Pasca Gugurnya Ayatollah Khamenei: Timur Tengah Diambang Perang Total, Harga Minyak Berguncang

Ilustrasi ketegangan di Selat Hormuz 

TEHERAN – Eskalasi konflik di Timur Tengah mencapai titik didih baru menyusul konfirmasi gugurnya Pemimpin Tertinggi Iran, Ayatollah Ali Khamenei, dalam serangan udara terkoordinasi oleh Amerika Serikat dan Israel. Dunia kini menyoroti langkah balasan Teheran yang mulai menyasar aset-aset Barat dan sekutu regionalnya.

1. Teheran Luncurkan Operasi Balasan Besar-besaran

Menanggapi peristiwa Sabtu (28/2/2026) tersebut, Garda Revolusi Iran (IRGC) segera mengaktifkan gelombang serangan ke wilayah Israel Tengah. Laporan dari AFP menyebutkan setidaknya enam warga sipil di Beit Shemesh menjadi korban jiwa dalam serangan rudal balasan tersebut.

Presiden Iran, Masoud Pezeshkian, menegaskan bahwa pembunuhan Khamenei bukan sekadar serangan politik, melainkan "deklarasi perang terhadap seluruh umat Muslim."

2. Fokus Serangan: Pangkalan Militer AS di Negara Arab

Meski membantah menargetkan negara tetangga secara sengaja, serangan Iran nyatanya berdampak pada wilayah Teluk. Di Uni Emirat Arab (UEA), yang menampung basis militer Washington, dilaporkan tiga orang tewas dan puluhan lainnya luka-luka.

Kondisi ini memicu reaksi diplomatik keras:

Arab Saudi Memanggil Duta Besar Iran sebagai protes atas ancaman keamanan wilayahnya.
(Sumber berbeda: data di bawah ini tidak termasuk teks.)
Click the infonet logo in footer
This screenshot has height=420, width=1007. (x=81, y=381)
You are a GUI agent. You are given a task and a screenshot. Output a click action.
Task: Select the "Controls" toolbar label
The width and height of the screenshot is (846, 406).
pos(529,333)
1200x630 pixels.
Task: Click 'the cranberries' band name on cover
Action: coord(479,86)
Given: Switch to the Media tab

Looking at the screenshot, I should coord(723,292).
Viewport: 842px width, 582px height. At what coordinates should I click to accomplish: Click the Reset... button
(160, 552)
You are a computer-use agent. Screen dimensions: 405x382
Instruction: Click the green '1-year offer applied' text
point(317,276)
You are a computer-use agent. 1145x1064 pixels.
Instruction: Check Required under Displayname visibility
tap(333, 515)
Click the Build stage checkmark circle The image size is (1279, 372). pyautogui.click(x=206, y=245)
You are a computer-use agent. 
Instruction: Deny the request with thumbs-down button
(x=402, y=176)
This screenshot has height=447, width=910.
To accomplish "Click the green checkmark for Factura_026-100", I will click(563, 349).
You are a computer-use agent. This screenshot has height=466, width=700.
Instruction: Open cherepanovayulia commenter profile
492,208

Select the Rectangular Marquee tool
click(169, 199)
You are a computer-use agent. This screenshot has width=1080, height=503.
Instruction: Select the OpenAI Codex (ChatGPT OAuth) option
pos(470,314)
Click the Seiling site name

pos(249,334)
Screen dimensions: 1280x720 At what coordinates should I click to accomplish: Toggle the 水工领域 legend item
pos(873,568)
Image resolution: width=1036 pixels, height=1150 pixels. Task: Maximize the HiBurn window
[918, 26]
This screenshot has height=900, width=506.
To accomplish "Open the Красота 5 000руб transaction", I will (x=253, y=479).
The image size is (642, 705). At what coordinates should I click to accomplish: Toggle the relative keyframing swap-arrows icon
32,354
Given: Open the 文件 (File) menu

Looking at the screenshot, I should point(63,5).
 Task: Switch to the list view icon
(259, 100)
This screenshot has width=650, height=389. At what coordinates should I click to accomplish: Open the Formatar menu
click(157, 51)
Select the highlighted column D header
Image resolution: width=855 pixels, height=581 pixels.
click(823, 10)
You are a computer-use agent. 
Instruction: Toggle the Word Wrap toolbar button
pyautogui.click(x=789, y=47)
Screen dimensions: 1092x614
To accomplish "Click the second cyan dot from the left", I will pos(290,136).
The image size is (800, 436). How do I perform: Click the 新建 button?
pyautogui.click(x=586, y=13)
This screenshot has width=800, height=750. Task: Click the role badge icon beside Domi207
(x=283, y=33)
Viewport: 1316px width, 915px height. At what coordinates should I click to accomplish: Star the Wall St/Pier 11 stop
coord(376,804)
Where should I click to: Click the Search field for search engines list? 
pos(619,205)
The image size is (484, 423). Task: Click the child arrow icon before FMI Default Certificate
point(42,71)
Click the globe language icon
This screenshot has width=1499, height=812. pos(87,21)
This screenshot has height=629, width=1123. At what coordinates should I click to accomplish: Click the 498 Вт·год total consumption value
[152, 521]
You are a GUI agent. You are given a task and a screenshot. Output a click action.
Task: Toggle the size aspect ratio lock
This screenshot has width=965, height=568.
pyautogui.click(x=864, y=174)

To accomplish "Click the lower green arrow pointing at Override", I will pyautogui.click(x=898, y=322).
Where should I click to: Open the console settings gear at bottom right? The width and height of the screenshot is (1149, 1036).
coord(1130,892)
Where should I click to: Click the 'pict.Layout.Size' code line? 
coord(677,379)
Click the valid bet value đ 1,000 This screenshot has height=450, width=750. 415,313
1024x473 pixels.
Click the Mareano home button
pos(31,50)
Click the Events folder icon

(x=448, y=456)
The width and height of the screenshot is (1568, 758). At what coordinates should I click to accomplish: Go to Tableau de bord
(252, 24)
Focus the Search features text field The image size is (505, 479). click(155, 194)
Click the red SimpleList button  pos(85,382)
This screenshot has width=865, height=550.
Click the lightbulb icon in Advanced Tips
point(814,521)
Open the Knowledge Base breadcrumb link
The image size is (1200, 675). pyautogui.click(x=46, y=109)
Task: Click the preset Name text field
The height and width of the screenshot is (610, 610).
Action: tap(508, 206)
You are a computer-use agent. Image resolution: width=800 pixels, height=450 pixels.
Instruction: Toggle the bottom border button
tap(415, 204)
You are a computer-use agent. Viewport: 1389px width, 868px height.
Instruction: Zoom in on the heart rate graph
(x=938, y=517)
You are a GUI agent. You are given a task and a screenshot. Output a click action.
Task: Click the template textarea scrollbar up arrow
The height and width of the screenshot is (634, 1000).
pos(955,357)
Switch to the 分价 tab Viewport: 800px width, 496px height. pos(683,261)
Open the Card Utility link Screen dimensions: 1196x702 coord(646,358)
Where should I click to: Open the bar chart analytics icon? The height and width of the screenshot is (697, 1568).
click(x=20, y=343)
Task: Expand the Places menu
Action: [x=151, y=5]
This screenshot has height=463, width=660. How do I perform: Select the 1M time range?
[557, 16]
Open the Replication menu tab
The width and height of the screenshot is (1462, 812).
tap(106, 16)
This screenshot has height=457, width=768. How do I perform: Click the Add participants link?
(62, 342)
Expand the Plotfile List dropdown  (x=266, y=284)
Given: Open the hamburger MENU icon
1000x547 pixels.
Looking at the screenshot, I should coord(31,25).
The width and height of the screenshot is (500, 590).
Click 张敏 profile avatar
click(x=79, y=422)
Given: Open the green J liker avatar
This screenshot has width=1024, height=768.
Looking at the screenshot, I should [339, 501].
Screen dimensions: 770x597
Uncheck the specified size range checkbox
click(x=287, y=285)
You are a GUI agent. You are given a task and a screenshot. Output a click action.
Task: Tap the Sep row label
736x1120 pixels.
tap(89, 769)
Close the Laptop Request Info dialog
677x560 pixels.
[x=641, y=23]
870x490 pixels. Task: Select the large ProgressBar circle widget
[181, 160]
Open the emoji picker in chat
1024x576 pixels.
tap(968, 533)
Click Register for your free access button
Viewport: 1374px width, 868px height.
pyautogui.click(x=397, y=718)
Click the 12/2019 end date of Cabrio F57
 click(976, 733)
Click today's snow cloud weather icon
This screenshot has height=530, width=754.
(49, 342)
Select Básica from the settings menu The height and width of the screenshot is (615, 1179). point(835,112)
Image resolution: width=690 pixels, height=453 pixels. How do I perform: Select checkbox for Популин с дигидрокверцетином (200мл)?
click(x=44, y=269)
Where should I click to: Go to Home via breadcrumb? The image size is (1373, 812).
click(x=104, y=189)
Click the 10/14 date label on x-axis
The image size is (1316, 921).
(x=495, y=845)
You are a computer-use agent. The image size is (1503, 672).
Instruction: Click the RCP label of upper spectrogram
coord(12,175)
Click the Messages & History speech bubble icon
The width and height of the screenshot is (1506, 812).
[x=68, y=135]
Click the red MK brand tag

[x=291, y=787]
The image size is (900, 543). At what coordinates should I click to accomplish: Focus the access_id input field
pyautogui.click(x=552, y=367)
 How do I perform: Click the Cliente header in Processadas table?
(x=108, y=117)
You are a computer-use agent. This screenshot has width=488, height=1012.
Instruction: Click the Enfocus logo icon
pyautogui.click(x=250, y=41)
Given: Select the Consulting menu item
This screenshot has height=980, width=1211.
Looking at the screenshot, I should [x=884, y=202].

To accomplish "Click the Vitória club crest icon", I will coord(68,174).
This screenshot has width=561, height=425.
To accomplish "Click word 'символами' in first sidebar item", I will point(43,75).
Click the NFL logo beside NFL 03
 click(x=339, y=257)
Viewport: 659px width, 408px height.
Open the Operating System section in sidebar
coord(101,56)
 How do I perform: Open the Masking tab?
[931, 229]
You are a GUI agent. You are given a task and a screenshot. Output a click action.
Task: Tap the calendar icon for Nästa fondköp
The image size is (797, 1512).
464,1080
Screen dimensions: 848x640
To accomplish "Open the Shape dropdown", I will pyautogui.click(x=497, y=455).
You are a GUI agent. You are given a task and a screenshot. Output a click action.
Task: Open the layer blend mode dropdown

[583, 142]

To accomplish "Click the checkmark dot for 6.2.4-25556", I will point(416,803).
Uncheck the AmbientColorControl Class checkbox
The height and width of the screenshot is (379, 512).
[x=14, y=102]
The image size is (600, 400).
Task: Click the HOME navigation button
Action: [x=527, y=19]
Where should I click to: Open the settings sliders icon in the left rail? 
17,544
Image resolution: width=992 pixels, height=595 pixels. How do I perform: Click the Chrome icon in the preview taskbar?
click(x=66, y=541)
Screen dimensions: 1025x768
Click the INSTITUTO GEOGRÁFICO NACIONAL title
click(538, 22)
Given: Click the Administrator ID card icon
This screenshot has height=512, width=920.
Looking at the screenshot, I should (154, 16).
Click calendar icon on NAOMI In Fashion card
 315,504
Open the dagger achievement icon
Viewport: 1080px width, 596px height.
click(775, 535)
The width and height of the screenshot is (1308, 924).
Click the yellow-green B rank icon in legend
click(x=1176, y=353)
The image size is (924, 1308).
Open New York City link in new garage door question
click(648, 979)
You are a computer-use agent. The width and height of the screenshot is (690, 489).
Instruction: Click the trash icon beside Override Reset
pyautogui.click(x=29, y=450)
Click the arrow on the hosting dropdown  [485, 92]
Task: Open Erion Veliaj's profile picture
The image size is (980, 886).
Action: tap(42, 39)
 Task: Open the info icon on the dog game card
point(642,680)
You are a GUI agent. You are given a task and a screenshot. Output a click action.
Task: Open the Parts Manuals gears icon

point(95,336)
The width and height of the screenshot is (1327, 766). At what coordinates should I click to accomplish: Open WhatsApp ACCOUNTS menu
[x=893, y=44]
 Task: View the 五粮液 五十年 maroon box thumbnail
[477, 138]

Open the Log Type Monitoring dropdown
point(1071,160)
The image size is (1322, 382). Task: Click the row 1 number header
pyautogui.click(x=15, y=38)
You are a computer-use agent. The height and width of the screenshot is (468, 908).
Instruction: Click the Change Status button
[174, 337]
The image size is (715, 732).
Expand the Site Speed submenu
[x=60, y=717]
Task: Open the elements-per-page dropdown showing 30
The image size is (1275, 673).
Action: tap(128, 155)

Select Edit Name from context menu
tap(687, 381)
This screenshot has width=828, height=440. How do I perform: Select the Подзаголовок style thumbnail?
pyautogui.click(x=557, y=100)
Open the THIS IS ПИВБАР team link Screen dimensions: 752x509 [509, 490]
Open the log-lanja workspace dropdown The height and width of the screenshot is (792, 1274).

Negara Teluk Dijadwalkan menggelar pertemuan darurat via daring malam ini guna merumuskan respons kolektif terhadap agresi Iran.

Inggris Melalui Menteri Pertahanan John Healey, mengecam serangan Iran yang dianggap "tanpa pandang bulu" dan mengeluarkan larangan perjalanan (travel warning) bagi warganya ke Bahrain, Kuwait, Qatar, dan UEA.

3. Ancaman Jalur Energi: Kapal Tanker Tenggelam di Hormuz

Ketegangan ini merembet ke sektor ekonomi global. Sebuah kapal tanker minyak dilaporkan karam di Selat Hormuz setelah dihantam proyektil Iran. IRGC mengancam akan menutup total jalur vital yang mengangkut 25% pasokan minyak dunia tersebut.

Sebagai langkah antisipasi guncangan pasar, aliansi OPEC+ (termasuk Saudi dan Rusia) secara mengejutkan mengumumkan kenaikan produksi sebesar 206.000 barel per hari. Langkah ini diambil untuk menjaga stabilitas suplai energi global di tengah ketidakpastian perang.

4. Transisi Kepemimpinan: Munculnya Ayatollah Alireza Arafi

Untuk mengisi kekosongan kekuasaan, pemerintah Iran secara resmi menunjuk Ayatollah Alireza Arafi sebagai Pemimpin Tertinggi Sementara. Arafi, yang dikenal sebagai sosok loyalis dalam hierarki keagamaan Iran, kini memegang kendali di masa transisi yang paling krusial dalam sejarah modern negara tersebut.

5. Gelombang Protes Global dan Pertemuan Darurat PBB

Sentimen anti-Barat meledak di berbagai negara. Di Karachi, Pakistan, bentrokan antara demonstran dan aparat mengakibatkan sembilan orang tewas saat massa mencoba merangsek masuk ke Konsulat AS. Aksi serupa juga terjadi di Irak, Kashmir, dan wilayah selatan Iran.

Di sisi lain, Badan Energi Atom Internasional (IAEA) dijadwalkan mengadakan sidang luar biasa pada hari Senin di Wina. Pertemuan yang diinisiasi oleh Rusia ini akan membahas masa depan program nuklir Iran pasca-runtuhnya stabilitas kepemimpinan di Teheran

Situasi ini menandai babak baru yang jauh lebih berbahaya dalam konflik Timur Tengah. Dengan terlibatnya aktor-aktor besar dan ancaman pada jalur perdagangan energi dunia, stabilitas ekonomi global kini berada di ujung tanduk.